Tweaks to array, byte and string literals


#1

Hi.

I have a small suggestion.

Short summary

Change the types of byte string and string literals. Introduce strings of fixed size.

Proposed changes

Keep the types of array literals as [T, ..N]. Change the types of byte string literals from &[u8] to [u8, ..N] Change the types of string literals form &str to to str[..N].

Introduce the missing family of types - strings of fixed size: str[..N]. str[..N] is essentially a [u8, ..N] with UTF-8 invariants and, eventually, additional string methods/traits. It fills the gap in the vector/string chart: Vec<T> | String ------ | ------ [T, N] | ??? ------ | ------ &[T] | &str

Keep the autocoercion of array literals (not arrays of fixed size in general) to slices. Add the autocoercion of changed byte string literals to slices. Add the autocoercion of changed string literals to slices. Non-literal arrays and strings do not autocoerce to slices, in accordance with the general agreements on explicitness.

Motivation

The main motivation today is a “forward compatibility”. Currently, given the lack of non-type generic parameters and compile time (function) evaluation, strings of fixed size are not very useful. But after introducing CTE the need in compile time string operations will raise quickly. Even with non-type generic parameters alone strings of fixed size can be used in runtime for “heapless” string operations, which is useful in constrained environments. Before 1.0 str[..N] can be implemented as minimally as possible just to allow the change of the types of string literals.

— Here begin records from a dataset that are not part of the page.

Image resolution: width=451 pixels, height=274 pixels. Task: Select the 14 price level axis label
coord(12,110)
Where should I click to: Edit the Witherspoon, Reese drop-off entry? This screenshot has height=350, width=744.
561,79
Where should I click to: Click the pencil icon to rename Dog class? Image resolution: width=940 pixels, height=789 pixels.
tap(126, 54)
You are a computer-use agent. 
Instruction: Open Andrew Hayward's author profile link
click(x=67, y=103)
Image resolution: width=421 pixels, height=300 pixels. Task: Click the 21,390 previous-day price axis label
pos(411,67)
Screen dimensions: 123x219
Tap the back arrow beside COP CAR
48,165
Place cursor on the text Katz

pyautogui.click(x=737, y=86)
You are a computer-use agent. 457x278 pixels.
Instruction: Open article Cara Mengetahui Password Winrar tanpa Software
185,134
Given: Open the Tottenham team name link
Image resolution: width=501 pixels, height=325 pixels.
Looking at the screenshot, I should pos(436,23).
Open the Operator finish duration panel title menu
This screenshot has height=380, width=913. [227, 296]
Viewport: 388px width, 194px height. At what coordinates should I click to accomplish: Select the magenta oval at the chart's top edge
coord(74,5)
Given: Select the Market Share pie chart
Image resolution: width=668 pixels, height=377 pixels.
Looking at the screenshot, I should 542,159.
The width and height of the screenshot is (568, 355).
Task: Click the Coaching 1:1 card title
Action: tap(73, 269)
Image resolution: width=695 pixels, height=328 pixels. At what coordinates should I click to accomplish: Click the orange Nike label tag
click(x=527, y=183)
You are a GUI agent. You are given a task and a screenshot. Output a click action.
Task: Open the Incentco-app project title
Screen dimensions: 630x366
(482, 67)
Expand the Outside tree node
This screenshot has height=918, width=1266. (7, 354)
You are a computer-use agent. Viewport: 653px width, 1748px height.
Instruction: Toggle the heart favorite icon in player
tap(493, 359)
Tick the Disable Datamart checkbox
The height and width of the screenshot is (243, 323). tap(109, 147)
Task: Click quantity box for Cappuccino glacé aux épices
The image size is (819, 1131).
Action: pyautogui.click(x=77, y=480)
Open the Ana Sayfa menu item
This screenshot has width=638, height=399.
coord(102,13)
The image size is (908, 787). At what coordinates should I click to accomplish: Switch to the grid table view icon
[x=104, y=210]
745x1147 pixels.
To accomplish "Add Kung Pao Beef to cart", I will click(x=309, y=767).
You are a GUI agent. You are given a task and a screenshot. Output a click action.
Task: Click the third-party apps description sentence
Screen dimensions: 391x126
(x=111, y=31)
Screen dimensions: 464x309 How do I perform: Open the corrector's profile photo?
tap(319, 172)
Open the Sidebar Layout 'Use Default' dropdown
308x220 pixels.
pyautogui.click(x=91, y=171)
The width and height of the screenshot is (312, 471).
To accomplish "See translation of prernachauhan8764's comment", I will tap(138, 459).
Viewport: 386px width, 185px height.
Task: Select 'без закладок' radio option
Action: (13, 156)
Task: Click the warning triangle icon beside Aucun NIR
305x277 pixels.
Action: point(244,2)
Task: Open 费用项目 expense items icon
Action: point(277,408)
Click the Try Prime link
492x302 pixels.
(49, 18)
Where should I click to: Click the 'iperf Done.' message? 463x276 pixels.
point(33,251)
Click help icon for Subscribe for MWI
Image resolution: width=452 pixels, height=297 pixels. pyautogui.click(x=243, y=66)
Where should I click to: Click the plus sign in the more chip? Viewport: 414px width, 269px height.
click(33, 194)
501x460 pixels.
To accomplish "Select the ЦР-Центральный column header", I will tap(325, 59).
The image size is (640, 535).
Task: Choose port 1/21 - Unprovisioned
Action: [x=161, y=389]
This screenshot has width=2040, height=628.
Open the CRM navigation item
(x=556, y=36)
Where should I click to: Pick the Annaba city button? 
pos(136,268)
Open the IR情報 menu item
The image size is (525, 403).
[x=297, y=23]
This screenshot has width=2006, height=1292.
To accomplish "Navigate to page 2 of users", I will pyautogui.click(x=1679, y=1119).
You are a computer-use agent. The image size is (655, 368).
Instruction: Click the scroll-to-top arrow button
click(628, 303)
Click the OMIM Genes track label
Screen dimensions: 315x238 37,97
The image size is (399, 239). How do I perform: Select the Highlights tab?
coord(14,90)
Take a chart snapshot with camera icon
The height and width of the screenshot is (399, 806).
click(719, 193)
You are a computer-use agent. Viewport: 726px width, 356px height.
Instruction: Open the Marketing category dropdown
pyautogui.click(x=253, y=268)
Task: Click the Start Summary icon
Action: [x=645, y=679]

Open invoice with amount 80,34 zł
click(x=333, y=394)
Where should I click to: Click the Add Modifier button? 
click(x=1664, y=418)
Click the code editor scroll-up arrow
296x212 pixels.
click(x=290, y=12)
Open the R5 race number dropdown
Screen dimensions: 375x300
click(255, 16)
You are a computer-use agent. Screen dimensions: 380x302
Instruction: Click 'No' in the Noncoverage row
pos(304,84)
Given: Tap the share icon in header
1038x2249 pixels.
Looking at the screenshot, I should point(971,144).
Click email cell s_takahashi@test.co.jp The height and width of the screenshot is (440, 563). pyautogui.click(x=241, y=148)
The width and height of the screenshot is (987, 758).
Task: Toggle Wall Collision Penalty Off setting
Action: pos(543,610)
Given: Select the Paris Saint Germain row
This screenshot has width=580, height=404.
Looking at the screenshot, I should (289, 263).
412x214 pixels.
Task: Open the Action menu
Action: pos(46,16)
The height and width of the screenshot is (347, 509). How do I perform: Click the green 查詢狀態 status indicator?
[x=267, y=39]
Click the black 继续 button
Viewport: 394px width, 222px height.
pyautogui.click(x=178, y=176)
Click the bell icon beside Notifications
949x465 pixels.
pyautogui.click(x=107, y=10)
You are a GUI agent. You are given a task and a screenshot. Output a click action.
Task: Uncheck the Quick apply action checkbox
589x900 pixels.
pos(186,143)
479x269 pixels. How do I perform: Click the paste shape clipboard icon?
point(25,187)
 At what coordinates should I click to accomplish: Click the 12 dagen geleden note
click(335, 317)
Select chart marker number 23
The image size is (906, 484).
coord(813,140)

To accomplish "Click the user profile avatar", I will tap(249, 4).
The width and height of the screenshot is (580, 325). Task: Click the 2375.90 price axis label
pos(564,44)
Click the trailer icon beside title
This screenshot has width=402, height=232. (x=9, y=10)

The secondary motivation is consistency between literal types and better design in general. All the literals stop losing the knowledge of their sizes at compile time. The changed types [T, ..N] and str[..N] can be easily converted to slices, but the reverse operation requires CTE. All the literals (and variables they are assigned to) have usual value semantics and do not refer to some external storage inaccessible by normal means.

Examples of uses not possible with current types, but possible with proposed types:

// Today: initialize mutable array with literal
let mut arr: [u8, ..3] = b"abc";
arr[0] = b'd';

// Future, with CTE: compile time string concatenation
static LANG_DIR: str[..5 /*Should, probably, be inferred*/ ] = "lang/";
static EN_FILE: str[.._] = LANG_DIR + "en"; // str[..N] implements Add
static FR_FILE: str[.._] = LANG_DIR + "fr";
// Or, without CTE: runtime heapless string concatenation
let DE_FILE = LANG_DIR + "fr";

The autocoercion of literals is kept for ergonomic purpose. Writing something like:

fn f(arg: &str) {}
f("Hello"[]);
f(&"Hello");

for all literals would be just unacceptable.

Backward compatibility

All the current static strings keep compiling.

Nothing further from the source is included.